The minister said the provincial government has allocated Rs630.5 billion ($2.24 billion) for the health sector in this budget, which is 17% higher than last year. 

“Of this, Rs181 billion ($641 million) is earmarked for development, reflecting a 41% increase over the previous year,” Rehman said. 

The minister said Punjab had allocated Rs494 billion ($1.75 billion) for the social sector, which accounted for 40% of the development budget. 

Rehman said provincial government employees’ salaries would be increased by 10%, while pensions have been raised by 5% and the proposed increase in the minimum wage is from Rs37,000 ($131) to Rs40,000 ($142) per month.

The minister said that the new budget has given special priority to Pakistan’s agriculture sector. 

“In the next financial year, Rs123 billion ($436 million) are allocated for development in the agriculture, livestock, irrigation, and water sectors, while Rs56.2 billion ($199 million) is allocated for non-development expenses,” he said.

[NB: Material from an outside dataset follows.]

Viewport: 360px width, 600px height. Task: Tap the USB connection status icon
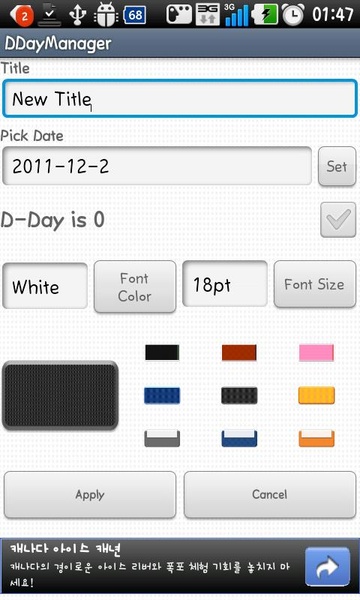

The provincial minister said to ensure a climate-resilient Punjab, a record Rs795 billion (approximately $2.82 billion) worth of projects were included in the budget this year, accounting for 64% of the overall development budget.

Pakistan’s top revenue-generating Sindh province last Friday unveiled its Rs3.45 trillion ($12.41 billion) new budget while the northwestern Khyber Pakhtunkhwa (KP) province announced a surplus budget of Rs2,119 billion ($7.63 billion) for the next year on the same day.